[TASK OBJECTIVE] Count how many lines of the listing below contain the string "toolbar", treating uppercase and lowercase as different. Reply with the number alone.
--
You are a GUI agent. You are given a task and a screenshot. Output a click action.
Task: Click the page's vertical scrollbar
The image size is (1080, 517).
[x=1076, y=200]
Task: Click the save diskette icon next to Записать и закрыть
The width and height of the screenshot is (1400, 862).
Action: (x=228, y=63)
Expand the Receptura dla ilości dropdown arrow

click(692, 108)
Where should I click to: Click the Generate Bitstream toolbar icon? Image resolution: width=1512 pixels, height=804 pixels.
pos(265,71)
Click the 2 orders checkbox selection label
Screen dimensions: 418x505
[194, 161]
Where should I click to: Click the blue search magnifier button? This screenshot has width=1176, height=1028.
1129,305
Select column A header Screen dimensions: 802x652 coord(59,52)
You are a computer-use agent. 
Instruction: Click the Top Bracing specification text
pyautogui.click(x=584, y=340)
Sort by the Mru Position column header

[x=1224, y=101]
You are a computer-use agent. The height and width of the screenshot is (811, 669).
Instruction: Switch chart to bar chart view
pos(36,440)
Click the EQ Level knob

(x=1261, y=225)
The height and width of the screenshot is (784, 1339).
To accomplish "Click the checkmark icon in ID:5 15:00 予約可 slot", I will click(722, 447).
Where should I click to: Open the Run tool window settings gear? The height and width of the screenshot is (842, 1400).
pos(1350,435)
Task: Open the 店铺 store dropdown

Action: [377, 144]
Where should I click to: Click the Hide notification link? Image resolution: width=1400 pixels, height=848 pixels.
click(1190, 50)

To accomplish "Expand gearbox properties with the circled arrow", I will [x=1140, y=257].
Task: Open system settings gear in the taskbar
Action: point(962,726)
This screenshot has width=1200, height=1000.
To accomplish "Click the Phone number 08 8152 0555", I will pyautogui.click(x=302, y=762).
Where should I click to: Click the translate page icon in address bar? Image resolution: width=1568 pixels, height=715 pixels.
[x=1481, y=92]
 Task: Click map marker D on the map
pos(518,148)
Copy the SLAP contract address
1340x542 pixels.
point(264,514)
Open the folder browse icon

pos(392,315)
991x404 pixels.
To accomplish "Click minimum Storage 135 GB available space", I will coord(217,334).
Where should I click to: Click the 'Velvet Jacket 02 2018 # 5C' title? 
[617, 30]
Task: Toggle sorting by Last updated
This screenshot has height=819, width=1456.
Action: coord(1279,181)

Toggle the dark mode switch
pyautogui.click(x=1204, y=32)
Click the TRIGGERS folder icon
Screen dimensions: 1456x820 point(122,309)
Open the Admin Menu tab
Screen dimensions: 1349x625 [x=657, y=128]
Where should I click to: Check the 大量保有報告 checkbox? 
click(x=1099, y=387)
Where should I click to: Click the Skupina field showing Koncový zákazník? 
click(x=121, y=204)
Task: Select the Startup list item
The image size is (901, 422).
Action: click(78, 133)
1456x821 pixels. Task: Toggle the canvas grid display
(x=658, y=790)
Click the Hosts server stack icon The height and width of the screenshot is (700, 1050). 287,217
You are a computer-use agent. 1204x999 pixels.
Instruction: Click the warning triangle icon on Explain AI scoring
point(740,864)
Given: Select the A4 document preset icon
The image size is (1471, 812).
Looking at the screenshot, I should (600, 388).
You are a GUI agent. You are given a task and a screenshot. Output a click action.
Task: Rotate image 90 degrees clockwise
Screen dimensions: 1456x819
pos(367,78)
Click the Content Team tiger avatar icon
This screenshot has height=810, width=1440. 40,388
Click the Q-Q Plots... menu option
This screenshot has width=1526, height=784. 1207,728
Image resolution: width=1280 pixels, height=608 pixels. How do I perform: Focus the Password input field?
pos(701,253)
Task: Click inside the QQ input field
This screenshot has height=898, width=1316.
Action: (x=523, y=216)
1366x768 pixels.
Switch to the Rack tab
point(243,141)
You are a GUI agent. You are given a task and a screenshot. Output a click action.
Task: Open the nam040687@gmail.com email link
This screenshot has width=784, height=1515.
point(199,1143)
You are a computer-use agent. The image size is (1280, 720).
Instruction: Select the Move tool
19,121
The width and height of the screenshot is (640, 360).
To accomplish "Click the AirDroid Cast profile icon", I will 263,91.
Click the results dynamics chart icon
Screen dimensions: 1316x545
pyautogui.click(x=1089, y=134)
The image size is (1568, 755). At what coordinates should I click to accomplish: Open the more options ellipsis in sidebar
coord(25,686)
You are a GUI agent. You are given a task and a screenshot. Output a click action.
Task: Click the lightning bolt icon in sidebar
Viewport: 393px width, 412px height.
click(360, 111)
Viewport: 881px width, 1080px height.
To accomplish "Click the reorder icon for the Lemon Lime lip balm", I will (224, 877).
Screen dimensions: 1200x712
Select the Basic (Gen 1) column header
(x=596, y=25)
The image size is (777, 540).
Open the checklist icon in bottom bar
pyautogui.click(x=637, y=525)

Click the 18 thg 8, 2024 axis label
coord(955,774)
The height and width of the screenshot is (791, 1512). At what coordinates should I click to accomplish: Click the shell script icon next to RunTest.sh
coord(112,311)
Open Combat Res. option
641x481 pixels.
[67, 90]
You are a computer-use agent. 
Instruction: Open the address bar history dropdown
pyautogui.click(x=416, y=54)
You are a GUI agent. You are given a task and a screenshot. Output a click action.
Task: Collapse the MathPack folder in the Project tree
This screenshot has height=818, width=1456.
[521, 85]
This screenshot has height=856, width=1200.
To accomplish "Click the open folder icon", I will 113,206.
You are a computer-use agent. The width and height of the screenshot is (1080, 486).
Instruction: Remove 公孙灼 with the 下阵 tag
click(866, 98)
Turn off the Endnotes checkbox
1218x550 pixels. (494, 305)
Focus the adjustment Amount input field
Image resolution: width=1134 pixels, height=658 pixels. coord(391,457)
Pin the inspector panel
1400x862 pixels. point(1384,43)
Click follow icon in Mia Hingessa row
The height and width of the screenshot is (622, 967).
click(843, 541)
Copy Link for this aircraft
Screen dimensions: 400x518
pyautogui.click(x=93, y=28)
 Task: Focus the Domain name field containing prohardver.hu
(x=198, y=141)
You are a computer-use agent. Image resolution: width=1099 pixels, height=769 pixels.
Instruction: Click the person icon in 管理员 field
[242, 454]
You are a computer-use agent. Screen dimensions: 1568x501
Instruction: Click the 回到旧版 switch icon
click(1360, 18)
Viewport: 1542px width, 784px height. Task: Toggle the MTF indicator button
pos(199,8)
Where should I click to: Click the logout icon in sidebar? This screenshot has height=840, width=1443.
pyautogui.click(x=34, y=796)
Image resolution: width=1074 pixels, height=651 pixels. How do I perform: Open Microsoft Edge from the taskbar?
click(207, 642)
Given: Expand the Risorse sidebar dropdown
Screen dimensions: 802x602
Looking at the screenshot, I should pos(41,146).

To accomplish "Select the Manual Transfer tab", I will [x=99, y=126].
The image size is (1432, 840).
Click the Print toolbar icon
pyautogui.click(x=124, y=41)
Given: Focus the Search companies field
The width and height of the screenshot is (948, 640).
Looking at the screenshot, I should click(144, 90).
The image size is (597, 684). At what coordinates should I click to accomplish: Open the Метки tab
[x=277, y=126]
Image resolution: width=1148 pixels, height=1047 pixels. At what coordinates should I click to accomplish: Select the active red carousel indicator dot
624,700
--
[RESPONSE] 2